Dogland by Will Shetterly

Tor, "A Tom Doherty Associates Book" 1997 445 pp. 25.95

Copyright © Steven E. Alford

 

Dogland is a valentine to Will Shetterly’s ‘50s childhood in north-central Florida. His story is turgid with nostalgia, yet aware of darker forces outside the four-year-old narrator’s vision. The charming recreation of the Halcyon days of the writer’s youth are engaging, but not absorbing enough to sustain over 400 pages of narrative.

The Nix family consists of parents Luke and Susan, and the three kids: Chris, the eldest and the narrator (four at the opening of the novel), Little Bit, and Digger. Peripatetic seemingly by nature, the family decides to settle down in Latchahee County, an area in Florida that their religious neighbor, Mr. Drake, thinks is the site of the Garden of Eden.

The Nixes find Florida strange. "In Florida, nature has not been taught its place. Plants and animals do not know the forms they’re permitted up north, so you find thick gray swatches of Spanish moss in the trees, and snapping turtles with heads shaped like those of eagles, and deep carpets of saw grass growing along the bottoms of the rivers, and walls of green palmetto spears making dens in the countryside for rattlesnakes and wild pigs."
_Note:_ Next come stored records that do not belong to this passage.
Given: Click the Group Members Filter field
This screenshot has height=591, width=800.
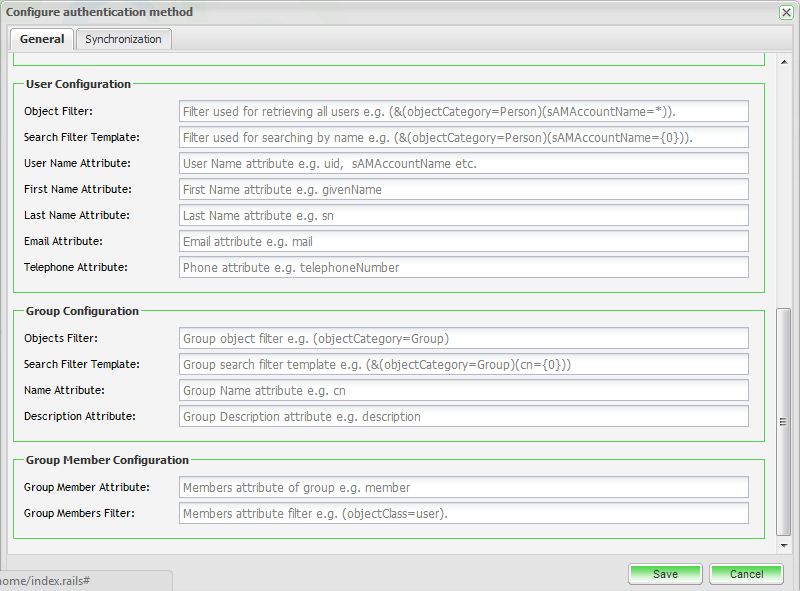Looking at the screenshot, I should (464, 513).
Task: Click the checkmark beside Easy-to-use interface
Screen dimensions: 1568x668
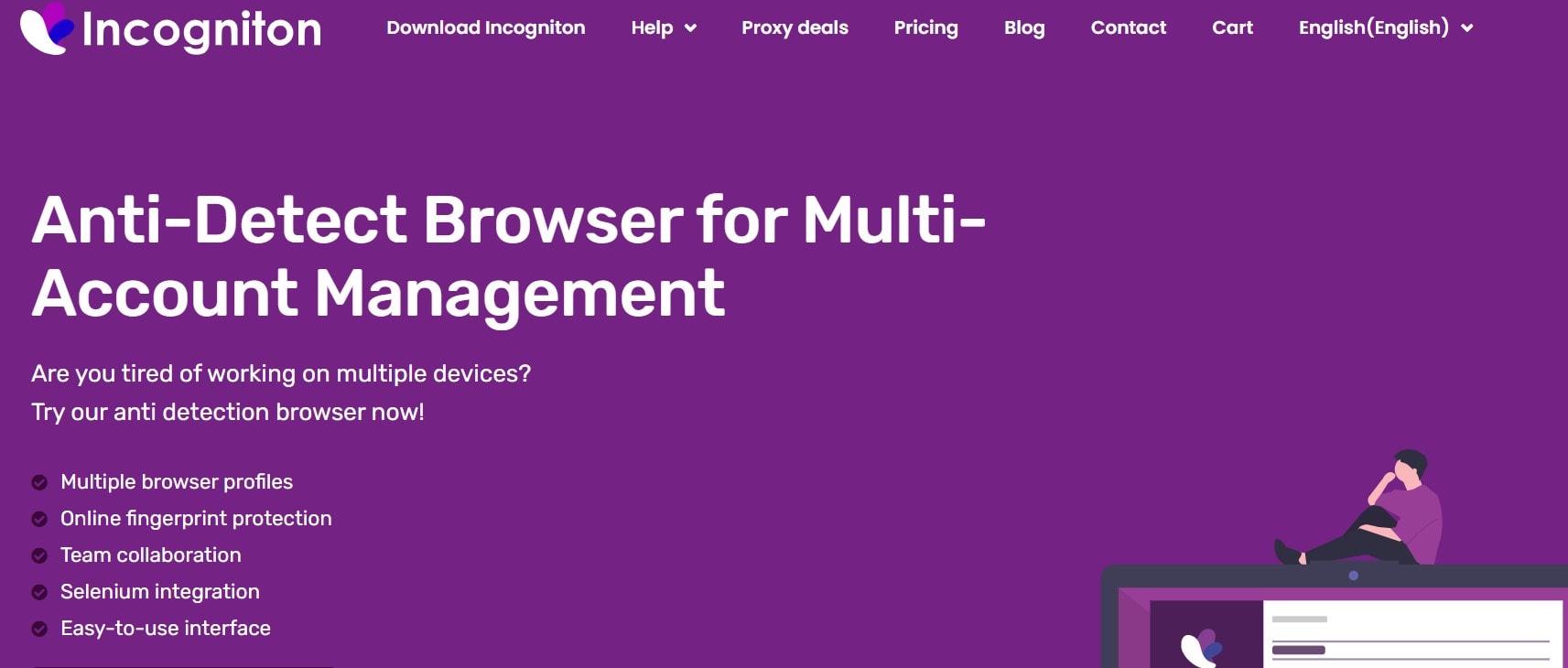Action: (x=39, y=629)
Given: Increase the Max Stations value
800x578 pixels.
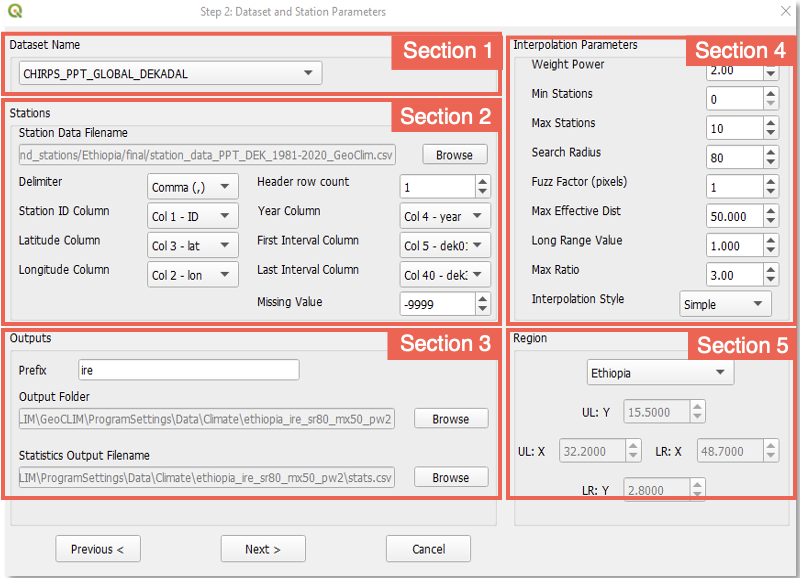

The Nixes buy a run-down motel along the highway, prior to the construction of the Interstate, where they industriously found Dogland, a roadside tourist attraction near the town of Dickison that eventually features over 100 breeds of dogs. Using the local help—black workmen, racist crackers, teenage mothers, and a host of transients—Dogland emerges, literally, from the ashes of the burned motel buildings to become a thriving concern.
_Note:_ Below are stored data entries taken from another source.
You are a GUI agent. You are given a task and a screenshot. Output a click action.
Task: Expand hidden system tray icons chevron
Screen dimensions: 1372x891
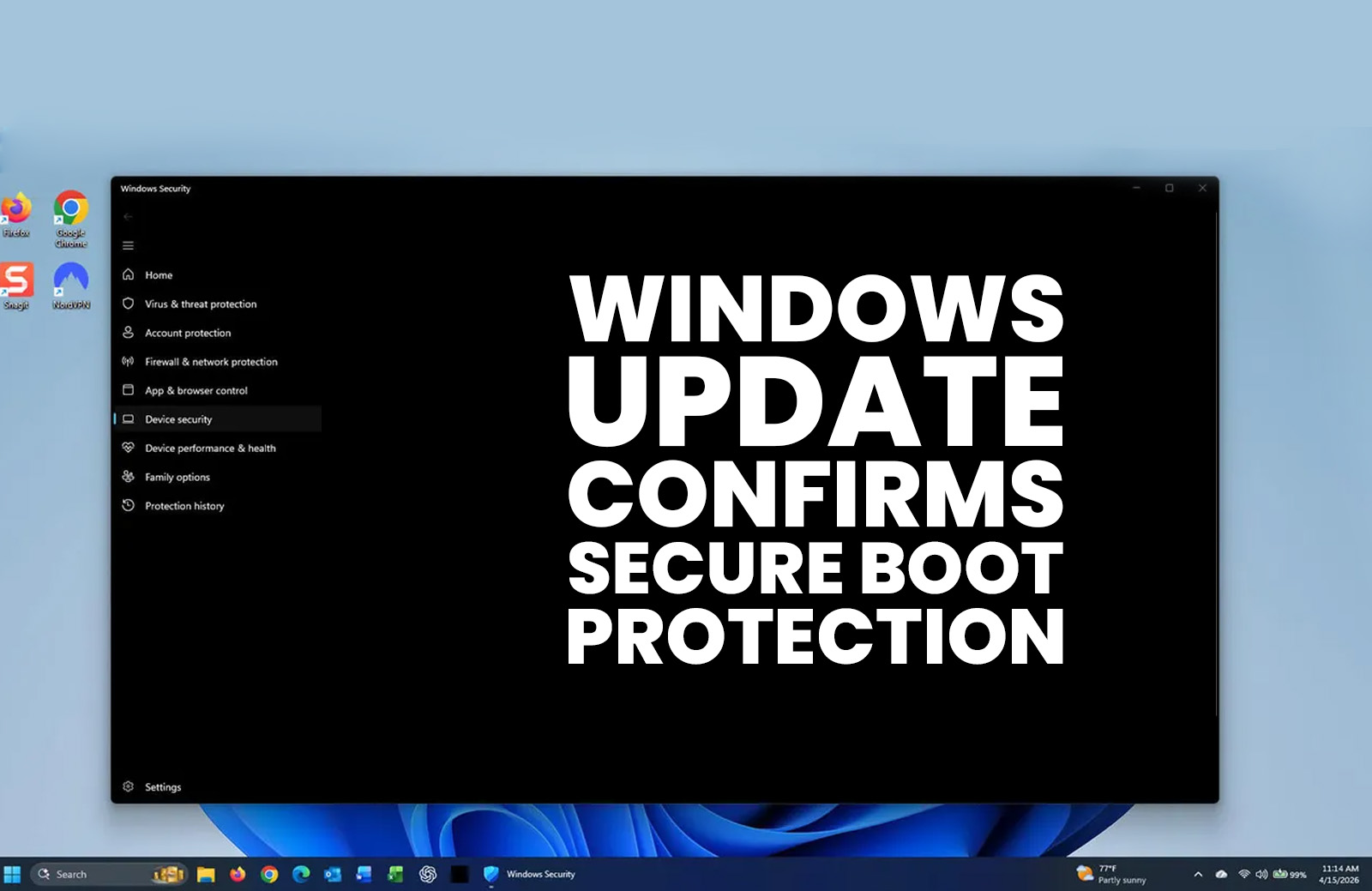tap(1198, 875)
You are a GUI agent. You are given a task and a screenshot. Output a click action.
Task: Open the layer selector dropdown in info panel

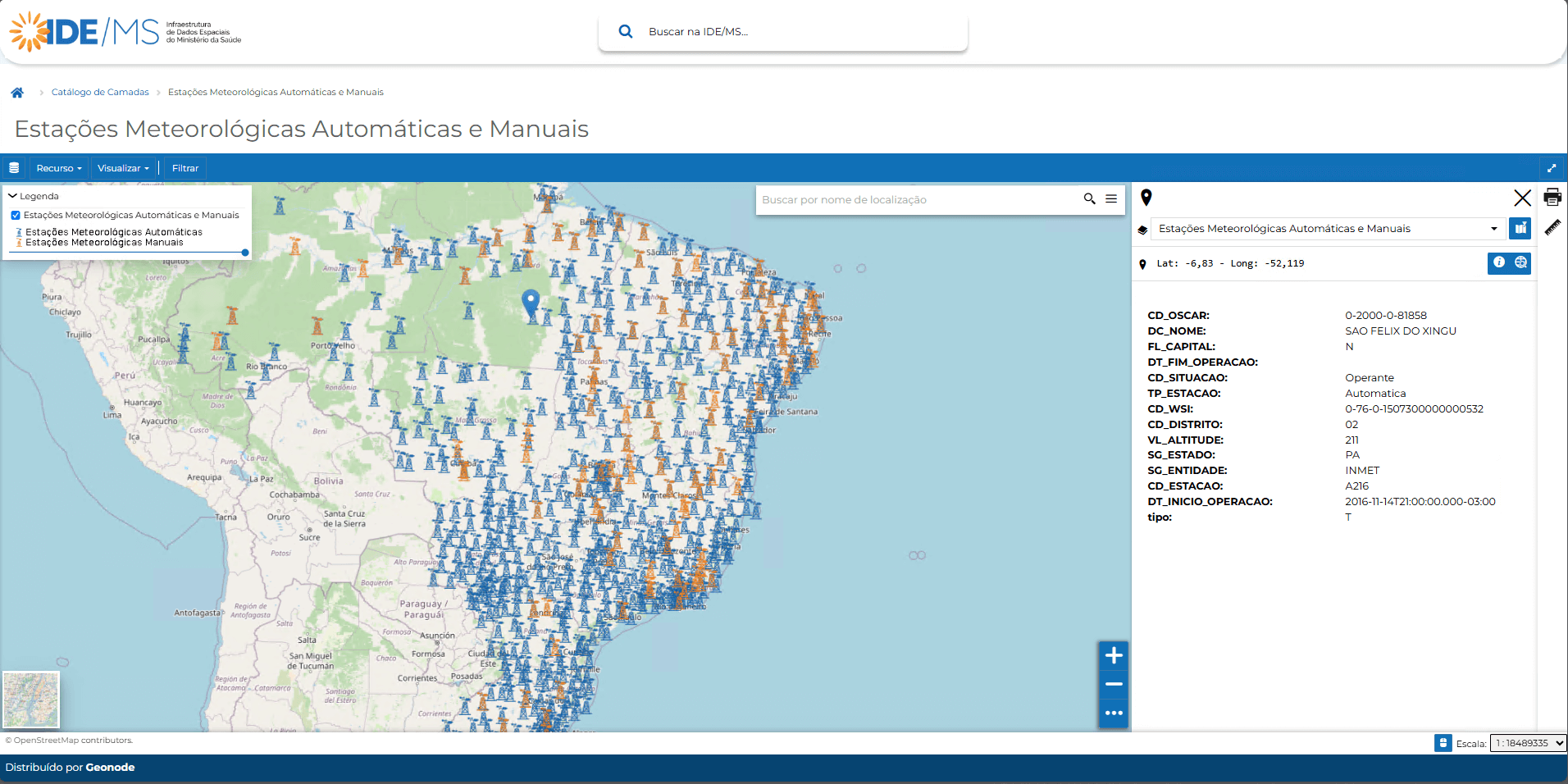[1328, 229]
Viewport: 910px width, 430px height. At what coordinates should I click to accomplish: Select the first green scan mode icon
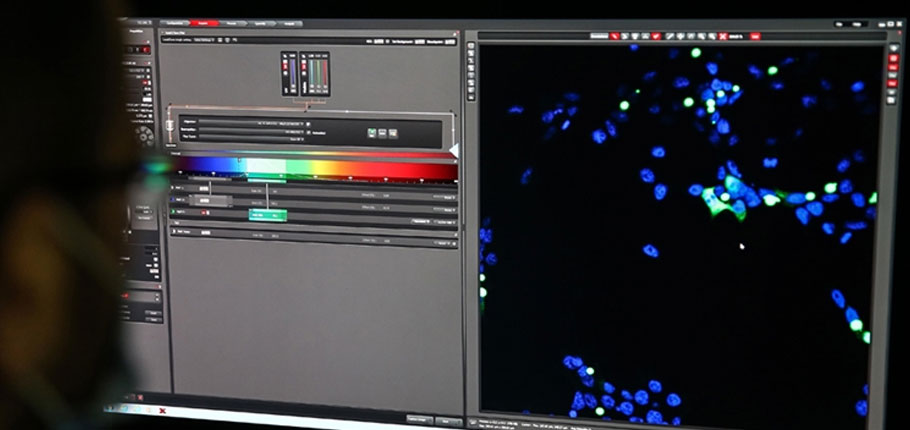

We follow the Nix family over the next several years, through childhood illnesses and accidents, financial setbacks, neighborhood crises, and a string of tourist visitors who range from beatniks to Haitians to Russians. We follow the vicissitudes of the local doctor, banker, and motel owner as their lives intertwine with the lives of the Nixes.

Race and its problems during the Fifties in Florida run like an ugly scar through this book. Father Luke is a classic liberal, willing not only to employ blacks, but serve them in his restaurant. This attitude gets him repeatedly, and sometimes violently, in trouble with the local white population. The tension climaxes in an angry incident over an interracial romance. Throughout the book, the Nix family represents the emerging social conscience of the South, while those around them demonstrate the viciousness of the backward, indigenous population.

The weaknesses of this novel are several. Primarily, as a book seen through the eyes of a young child, there is a tension between the innocently observed events and the ugliness of the reality the child unknowingly encounters. While one is promised both brimstone and treacle by the narrative, early on the honey douses the fire.

The author is interested in conveying the fascination of Florida past, but does so woodenly, through let’s-find-out conversations where characters bear the burden of communicating blocks of (undeniably interesting) facts the author has discovered. In addition, lengthy exchanges about race or the proper functioning of democracy drone on, and are ultimately are sweetly laid to rest as being best understood through the lenses of Enlightened Liberal ideology.

For aging Boomer Floridians, this novel will likely evoke a warm glow of remembrance for how things used to be. For the rest of us, Dogland is too slow moving and syrupy for its own good.